WORK TO COMPLETE:
Locate each line in the records containing "agent". Copy it.

[Dataset entries]

------------------------

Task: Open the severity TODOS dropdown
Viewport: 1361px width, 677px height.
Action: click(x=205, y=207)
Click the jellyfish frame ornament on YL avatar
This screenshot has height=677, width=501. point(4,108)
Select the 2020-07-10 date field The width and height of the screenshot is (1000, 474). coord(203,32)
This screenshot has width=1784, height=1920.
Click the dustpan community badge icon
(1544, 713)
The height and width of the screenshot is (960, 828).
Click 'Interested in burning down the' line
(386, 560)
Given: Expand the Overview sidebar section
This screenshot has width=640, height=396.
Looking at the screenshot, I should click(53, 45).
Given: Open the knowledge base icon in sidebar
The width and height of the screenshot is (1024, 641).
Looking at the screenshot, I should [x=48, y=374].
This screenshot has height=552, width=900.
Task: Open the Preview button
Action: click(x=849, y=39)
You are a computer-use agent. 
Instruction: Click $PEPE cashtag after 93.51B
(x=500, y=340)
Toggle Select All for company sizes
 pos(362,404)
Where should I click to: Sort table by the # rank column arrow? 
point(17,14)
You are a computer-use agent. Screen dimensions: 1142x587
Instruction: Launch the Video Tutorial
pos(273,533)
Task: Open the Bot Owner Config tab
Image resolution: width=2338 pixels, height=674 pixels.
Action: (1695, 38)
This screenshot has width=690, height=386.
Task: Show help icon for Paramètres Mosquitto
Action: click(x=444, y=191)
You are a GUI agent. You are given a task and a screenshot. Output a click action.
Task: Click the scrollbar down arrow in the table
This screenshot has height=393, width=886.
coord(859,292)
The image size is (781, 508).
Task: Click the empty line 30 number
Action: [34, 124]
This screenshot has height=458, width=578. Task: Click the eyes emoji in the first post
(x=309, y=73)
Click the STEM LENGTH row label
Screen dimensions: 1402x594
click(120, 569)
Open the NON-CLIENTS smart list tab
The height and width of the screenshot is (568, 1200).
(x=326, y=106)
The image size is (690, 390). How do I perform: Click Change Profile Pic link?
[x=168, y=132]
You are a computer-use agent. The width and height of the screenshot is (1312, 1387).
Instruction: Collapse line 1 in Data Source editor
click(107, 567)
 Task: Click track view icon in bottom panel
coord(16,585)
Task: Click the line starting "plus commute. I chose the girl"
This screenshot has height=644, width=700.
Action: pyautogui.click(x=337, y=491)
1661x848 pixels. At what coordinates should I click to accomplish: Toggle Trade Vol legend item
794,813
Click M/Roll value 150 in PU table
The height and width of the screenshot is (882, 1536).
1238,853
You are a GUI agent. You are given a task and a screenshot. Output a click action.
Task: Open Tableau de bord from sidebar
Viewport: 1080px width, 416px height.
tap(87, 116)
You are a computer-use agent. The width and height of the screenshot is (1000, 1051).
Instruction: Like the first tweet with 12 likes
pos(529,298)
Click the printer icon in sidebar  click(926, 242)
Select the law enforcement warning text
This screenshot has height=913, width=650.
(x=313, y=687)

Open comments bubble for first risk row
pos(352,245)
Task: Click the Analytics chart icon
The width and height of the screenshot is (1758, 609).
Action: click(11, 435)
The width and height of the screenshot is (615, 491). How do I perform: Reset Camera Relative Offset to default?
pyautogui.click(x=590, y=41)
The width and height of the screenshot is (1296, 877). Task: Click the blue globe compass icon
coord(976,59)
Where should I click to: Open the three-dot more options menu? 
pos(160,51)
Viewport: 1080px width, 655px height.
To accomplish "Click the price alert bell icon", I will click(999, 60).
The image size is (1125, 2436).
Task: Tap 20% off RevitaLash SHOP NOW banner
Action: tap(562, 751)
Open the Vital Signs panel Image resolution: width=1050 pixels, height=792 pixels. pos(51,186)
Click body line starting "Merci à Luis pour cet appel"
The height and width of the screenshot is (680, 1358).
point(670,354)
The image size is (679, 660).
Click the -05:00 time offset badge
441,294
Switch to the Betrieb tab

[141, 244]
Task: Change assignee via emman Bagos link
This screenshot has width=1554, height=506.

------------------------

EXERCISE ANSWER:
You are a computer-use agent. 
You are a computer-use agent. Screen dimensions: 1142x587
You are a GUI agent. You are given a task and a screenshot. Output a click action.
You are a computer-use agent. The width and height of the screenshot is (1312, 1387).
You are a GUI agent. You are given a task and a screenshot. Output a click action.
You are a computer-use agent. The width and height of the screenshot is (1000, 1051).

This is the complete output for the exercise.